O diálogo entre as emoções, o urbano e o digital fomenta a reflexão, partindo da compreensão de um espaço urbano, a Comunidade do Timbó, e sua fabricação enquanto lugar através do digital. Este, por sua vez, é abordado como um âmbito contínuo das trocas intersubjetivas no presencial, sendo uma instância que possibilita imersões emotivas e mores, podendo ser tanto campo de mediação quanto de criação de vínculos e relações. É a partir do digital, com recorte aqui para a rede social Instagram, que se propõe discutir o Timbó, uma comunidade periférica localizada no bairro dos Bancários, zona sul da cidade de João Pessoa-PB-BR.
É proposta, assim, uma forma de pensar uma comunidade em relação com a cidade que integra e a partir de onde a vivencia sem deter-se ao trabalho de campo presencial, baseado em relações face a face. A investigação se debruça em incursões no digital para pensar o espaço urbano construído e experienciado pelos atores que criam e compartilham sentidos não somente presencialmente, visto a inserção e a importância cada vez maior do digital no cotidiano das pessoas, promovendo diversos modos de elaborar e se relacionar na e com a cidade. A continuidade e interconexão entre o presencial e o digital é uma das nuances que perpassam a contemporaneidade, em que o uso da tecnologia possibilita novas oportunidades para entender as formas de urbanidade, a cidade, os atores urbanos e as suas imersões emotivas no mundo.
A reflexão da Comunidade do Timbó, deste modo, está relacionada ao contexto urbano no qual se insere, de modo que trabalhá-la a partir da noção de lugar (Koury, 2003; Tamaso, 2012; Tuan, 1983), de sua construção por meio da relação entre agentes sociais com o local, reque atentar às temporalidades que configuram o universo de pesquisa, uma vez que se apoia na lógica da construção processual do lugar - empenhado por moradores, frequentadores, prefeitura municipal e mídia local. Este trabalho se restringe a pensar a comunidade durante o período de pandemia, principalmente de junho de 2020 a setembro de 2022, acompanhando jovens moradores que agenciam no Instagram para produzir e divulgar práticas e narrativas próprias, de sujeitos de dentro (Magnani, 2002), que pertencem ao Timbó.
Desarrollo:
Situando o universo de pesquisa
Trabalhar com a Comunidade do Timbó a partir da noção de lugar, de sua construção através da relação entre agentes sociais com o local, requer atentar às temporalidades que configuram o universo de pesquisa. Esta atenção possibilita compreender o Timbó, histórico e socialmente, na paisagem urbana da cidade, debruçando-se sobre as suas singularidades. Bem como ponderar a expansão e urbanização da capital paraibana sob a ótica da comunidade, que teve sua constituição e desenvolvimento ligada ao período de intenso crescimento da cidade.

# Dados fornecidos
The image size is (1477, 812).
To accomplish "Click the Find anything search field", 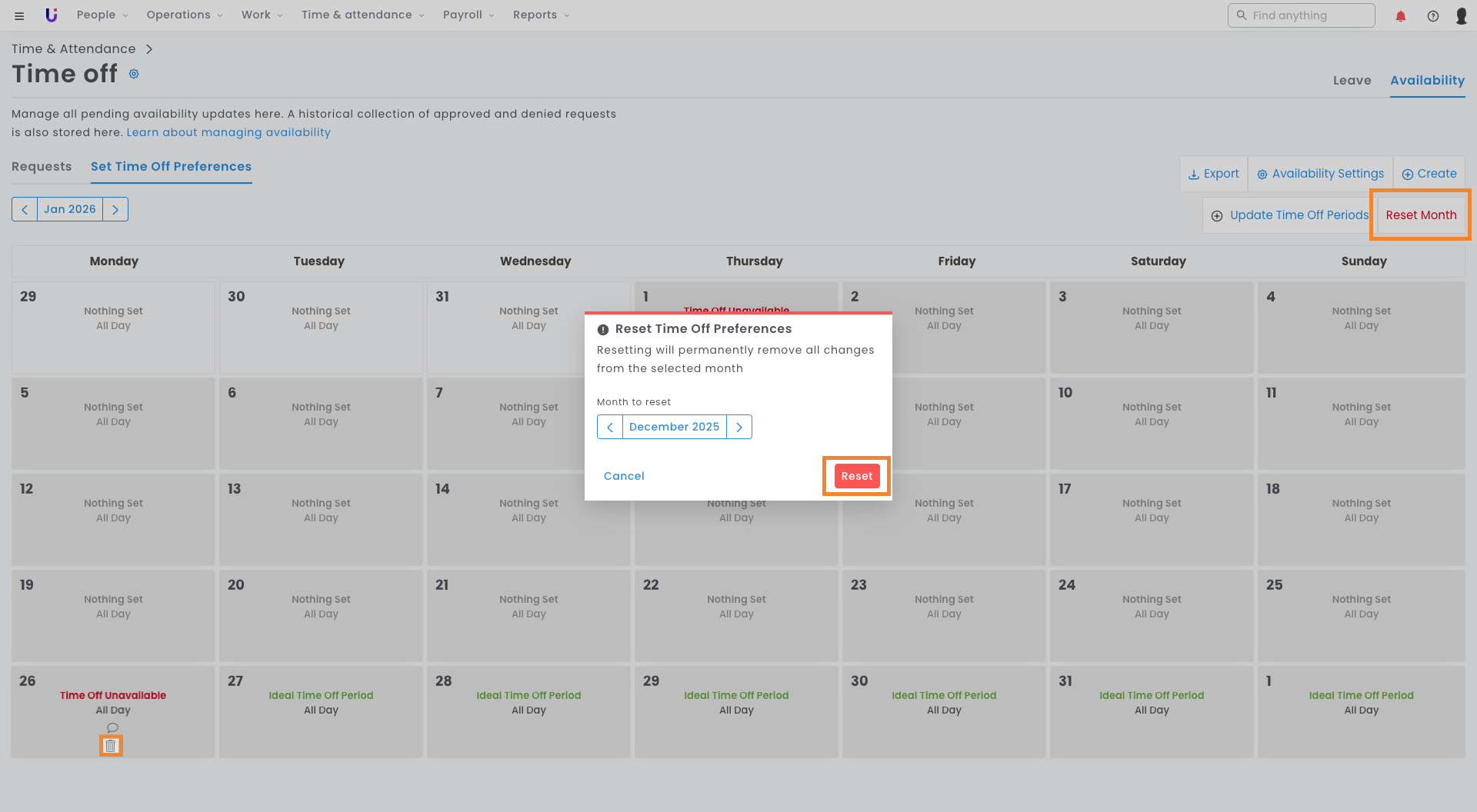I will pyautogui.click(x=1301, y=15).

# Descrição do exercício
De acordo com o texto de estudo, em que bairro e em que cidade fica a Comunidade do Timbó?

# Exercício resolvido
No bairro dos Bancários, na zona sul de João Pessoa, na Paraíba.